Activity: Make an exact copy of the records below. Include every line.

Data entries:
▼

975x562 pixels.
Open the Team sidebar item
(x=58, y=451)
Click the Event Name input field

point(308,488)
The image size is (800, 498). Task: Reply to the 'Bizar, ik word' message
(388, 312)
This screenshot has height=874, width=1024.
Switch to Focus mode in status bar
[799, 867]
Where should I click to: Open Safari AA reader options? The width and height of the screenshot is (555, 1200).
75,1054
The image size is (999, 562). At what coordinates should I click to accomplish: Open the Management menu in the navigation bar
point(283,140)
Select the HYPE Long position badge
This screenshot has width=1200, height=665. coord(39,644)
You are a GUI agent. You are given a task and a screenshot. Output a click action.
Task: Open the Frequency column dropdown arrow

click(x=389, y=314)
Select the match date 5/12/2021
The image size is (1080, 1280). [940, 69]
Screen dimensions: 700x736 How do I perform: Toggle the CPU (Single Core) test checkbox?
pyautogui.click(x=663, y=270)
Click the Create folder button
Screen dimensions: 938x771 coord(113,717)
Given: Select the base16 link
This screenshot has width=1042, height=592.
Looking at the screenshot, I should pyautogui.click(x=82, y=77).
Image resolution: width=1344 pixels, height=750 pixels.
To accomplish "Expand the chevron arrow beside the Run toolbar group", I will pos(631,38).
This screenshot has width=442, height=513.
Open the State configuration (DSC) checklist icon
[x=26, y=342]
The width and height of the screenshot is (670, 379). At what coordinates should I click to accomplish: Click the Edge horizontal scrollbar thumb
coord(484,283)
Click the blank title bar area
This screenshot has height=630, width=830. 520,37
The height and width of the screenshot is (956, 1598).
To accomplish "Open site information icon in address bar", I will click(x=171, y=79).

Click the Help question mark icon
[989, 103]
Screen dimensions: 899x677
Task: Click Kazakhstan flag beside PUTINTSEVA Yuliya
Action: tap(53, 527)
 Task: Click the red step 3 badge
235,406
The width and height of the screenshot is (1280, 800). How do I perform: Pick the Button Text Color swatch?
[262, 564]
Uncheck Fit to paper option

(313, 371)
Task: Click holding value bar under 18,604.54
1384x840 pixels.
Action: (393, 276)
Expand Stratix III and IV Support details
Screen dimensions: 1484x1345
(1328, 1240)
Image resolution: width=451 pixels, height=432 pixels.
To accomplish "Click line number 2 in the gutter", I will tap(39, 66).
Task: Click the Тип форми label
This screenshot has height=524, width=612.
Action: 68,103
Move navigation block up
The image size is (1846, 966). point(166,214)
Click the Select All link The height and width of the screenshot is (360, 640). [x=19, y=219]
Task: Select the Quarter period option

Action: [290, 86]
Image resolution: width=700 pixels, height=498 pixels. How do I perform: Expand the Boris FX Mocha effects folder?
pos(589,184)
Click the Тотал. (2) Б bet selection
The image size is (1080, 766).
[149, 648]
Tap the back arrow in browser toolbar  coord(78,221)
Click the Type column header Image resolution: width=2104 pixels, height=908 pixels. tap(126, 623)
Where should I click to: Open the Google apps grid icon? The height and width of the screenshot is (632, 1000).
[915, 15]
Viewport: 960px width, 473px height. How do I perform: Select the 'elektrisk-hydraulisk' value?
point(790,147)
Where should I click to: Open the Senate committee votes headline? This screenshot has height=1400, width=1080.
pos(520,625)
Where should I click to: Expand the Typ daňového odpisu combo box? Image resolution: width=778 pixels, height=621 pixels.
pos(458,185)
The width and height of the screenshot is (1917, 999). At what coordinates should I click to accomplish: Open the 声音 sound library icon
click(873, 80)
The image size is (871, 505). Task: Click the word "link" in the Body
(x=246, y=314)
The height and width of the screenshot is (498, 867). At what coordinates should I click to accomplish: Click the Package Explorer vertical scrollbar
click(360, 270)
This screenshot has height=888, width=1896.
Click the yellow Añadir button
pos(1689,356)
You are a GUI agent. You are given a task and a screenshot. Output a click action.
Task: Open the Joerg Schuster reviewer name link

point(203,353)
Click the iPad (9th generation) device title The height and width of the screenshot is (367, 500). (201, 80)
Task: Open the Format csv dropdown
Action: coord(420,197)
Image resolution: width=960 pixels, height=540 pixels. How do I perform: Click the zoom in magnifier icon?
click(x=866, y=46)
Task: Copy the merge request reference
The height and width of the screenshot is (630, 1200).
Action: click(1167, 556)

▲

Output of the task:
975x562 pixels.
Open the Team sidebar item
(x=58, y=451)
Click the Event Name input field

point(308,488)
The image size is (800, 498). Task: Reply to the 'Bizar, ik word' message
(388, 312)
This screenshot has height=874, width=1024.
Switch to Focus mode in status bar
[799, 867]
Where should I click to: Open Safari AA reader options? The width and height of the screenshot is (555, 1200).
75,1054
The image size is (999, 562). At what coordinates should I click to accomplish: Open the Management menu in the navigation bar
point(283,140)
Select the HYPE Long position badge
This screenshot has width=1200, height=665. coord(39,644)
You are a GUI agent. You are given a task and a screenshot. Output a click action.
Task: Open the Frequency column dropdown arrow

click(x=389, y=314)
Select the match date 5/12/2021
The image size is (1080, 1280). [940, 69]
Screen dimensions: 700x736 How do I perform: Toggle the CPU (Single Core) test checkbox?
pyautogui.click(x=663, y=270)
Click the Create folder button
Screen dimensions: 938x771 coord(113,717)
Given: Select the base16 link
This screenshot has width=1042, height=592.
Looking at the screenshot, I should pyautogui.click(x=82, y=77).
Image resolution: width=1344 pixels, height=750 pixels.
To accomplish "Expand the chevron arrow beside the Run toolbar group", I will pos(631,38).
This screenshot has width=442, height=513.
Open the State configuration (DSC) checklist icon
[x=26, y=342]
The width and height of the screenshot is (670, 379). At what coordinates should I click to accomplish: Click the Edge horizontal scrollbar thumb
coord(484,283)
Click the blank title bar area
This screenshot has height=630, width=830. 520,37
The height and width of the screenshot is (956, 1598).
To accomplish "Open site information icon in address bar", I will click(x=171, y=79).

Click the Help question mark icon
[989, 103]
Screen dimensions: 899x677
Task: Click Kazakhstan flag beside PUTINTSEVA Yuliya
Action: tap(53, 527)
 Task: Click the red step 3 badge
235,406
The width and height of the screenshot is (1280, 800). How do I perform: Pick the Button Text Color swatch?
[262, 564]
Uncheck Fit to paper option

(313, 371)
Task: Click holding value bar under 18,604.54
1384x840 pixels.
Action: (393, 276)
Expand Stratix III and IV Support details
Screen dimensions: 1484x1345
(1328, 1240)
Image resolution: width=451 pixels, height=432 pixels.
To accomplish "Click line number 2 in the gutter", I will tap(39, 66).
Task: Click the Тип форми label
This screenshot has height=524, width=612.
Action: 68,103
Move navigation block up
The image size is (1846, 966). point(166,214)
Click the Select All link The height and width of the screenshot is (360, 640). [x=19, y=219]
Task: Select the Quarter period option

Action: [290, 86]
Image resolution: width=700 pixels, height=498 pixels. How do I perform: Expand the Boris FX Mocha effects folder?
pos(589,184)
Click the Тотал. (2) Б bet selection
The image size is (1080, 766).
[149, 648]
Tap the back arrow in browser toolbar  coord(78,221)
Click the Type column header Image resolution: width=2104 pixels, height=908 pixels. tap(126, 623)
Where should I click to: Open the Google apps grid icon? The height and width of the screenshot is (632, 1000).
[915, 15]
Viewport: 960px width, 473px height. How do I perform: Select the 'elektrisk-hydraulisk' value?
point(790,147)
Where should I click to: Open the Senate committee votes headline? This screenshot has height=1400, width=1080.
pos(520,625)
Where should I click to: Expand the Typ daňového odpisu combo box? Image resolution: width=778 pixels, height=621 pixels.
pos(458,185)
The width and height of the screenshot is (1917, 999). At what coordinates should I click to accomplish: Open the 声音 sound library icon
click(873, 80)
The image size is (871, 505). Task: Click the word "link" in the Body
(x=246, y=314)
The height and width of the screenshot is (498, 867). At what coordinates should I click to accomplish: Click the Package Explorer vertical scrollbar
click(360, 270)
This screenshot has height=888, width=1896.
Click the yellow Añadir button
pos(1689,356)
You are a GUI agent. You are given a task and a screenshot. Output a click action.
Task: Open the Joerg Schuster reviewer name link

point(203,353)
Click the iPad (9th generation) device title The height and width of the screenshot is (367, 500). (201, 80)
Task: Open the Format csv dropdown
Action: coord(420,197)
Image resolution: width=960 pixels, height=540 pixels. How do I perform: Click the zoom in magnifier icon?
click(x=866, y=46)
Task: Copy the merge request reference
The height and width of the screenshot is (630, 1200).
Action: click(1167, 556)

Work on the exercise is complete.